My sitemap looks something like this:
<?xml version="1.0" encoding="UTF-8"?>
<urlset xmlns="http://www.sitemaps.org/schemas/sitemap/0.9">
<url>
<loc>http://www.example.com/page1.html</loc>
</url>
</urlset>
In the most examples in the internet urlset
tag has a xmlns
attribute with this value http://www.sitemaps.org/schemas/sitemap/0.9
. My question is, what that value comes from?
What exactly should it be?
http://www.sitemaps.org/schemas/sitemap/0.9
?The Sitemap protocol defines the XML schema which has the namespace http://www.sitemaps.org/schemas/sitemap/0.9
.
By using
<urlset xmlns="http://www.sitemaps.org/schemas/sitemap/0.9">
you convey that the urlset
element (and its descendants, unless they have a different namespace) should be interpreted according to this Sitemap protocol.

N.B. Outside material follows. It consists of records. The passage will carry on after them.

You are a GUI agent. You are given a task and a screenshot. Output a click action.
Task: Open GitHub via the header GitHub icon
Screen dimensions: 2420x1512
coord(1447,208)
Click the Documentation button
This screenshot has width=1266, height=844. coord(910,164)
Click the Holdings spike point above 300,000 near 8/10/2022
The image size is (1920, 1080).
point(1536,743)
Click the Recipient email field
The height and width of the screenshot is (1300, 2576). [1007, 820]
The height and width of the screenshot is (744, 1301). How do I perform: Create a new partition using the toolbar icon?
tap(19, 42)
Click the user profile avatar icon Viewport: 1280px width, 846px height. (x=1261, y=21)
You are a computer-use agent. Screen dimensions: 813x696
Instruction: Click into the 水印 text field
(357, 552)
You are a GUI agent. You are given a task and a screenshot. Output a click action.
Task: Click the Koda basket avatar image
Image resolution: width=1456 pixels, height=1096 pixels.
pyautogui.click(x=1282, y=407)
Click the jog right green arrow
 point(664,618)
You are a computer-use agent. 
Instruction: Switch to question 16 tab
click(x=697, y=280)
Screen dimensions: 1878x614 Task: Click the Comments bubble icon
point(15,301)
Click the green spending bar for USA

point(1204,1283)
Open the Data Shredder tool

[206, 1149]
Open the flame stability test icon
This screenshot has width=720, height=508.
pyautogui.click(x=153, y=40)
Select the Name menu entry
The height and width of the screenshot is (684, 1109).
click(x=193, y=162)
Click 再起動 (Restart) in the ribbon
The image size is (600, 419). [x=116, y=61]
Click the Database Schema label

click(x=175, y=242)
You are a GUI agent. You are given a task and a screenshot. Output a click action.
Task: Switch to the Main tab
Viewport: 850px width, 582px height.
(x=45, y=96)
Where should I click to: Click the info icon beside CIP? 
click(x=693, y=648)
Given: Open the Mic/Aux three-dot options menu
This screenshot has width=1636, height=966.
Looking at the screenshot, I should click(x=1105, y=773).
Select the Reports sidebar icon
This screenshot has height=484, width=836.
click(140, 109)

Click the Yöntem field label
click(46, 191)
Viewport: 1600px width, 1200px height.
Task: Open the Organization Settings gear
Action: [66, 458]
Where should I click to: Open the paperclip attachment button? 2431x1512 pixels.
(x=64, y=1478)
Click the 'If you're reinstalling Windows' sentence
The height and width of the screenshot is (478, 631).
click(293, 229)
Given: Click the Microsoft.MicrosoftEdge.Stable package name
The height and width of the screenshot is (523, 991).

Namespaces help to avoid name collisions. There is no central authority that controls which element names can be used in XML, so any other XML schema may specify an element named urlset
, too. Namespaces also allow you to mix elements from different XML schemas, e.g., for extending the Sitemaps protocol.
tl;dr: You have to provide (exactly!) this namespace value, otherwise it wouldn’t be a sitemap as defined by the Sitemap Protocol.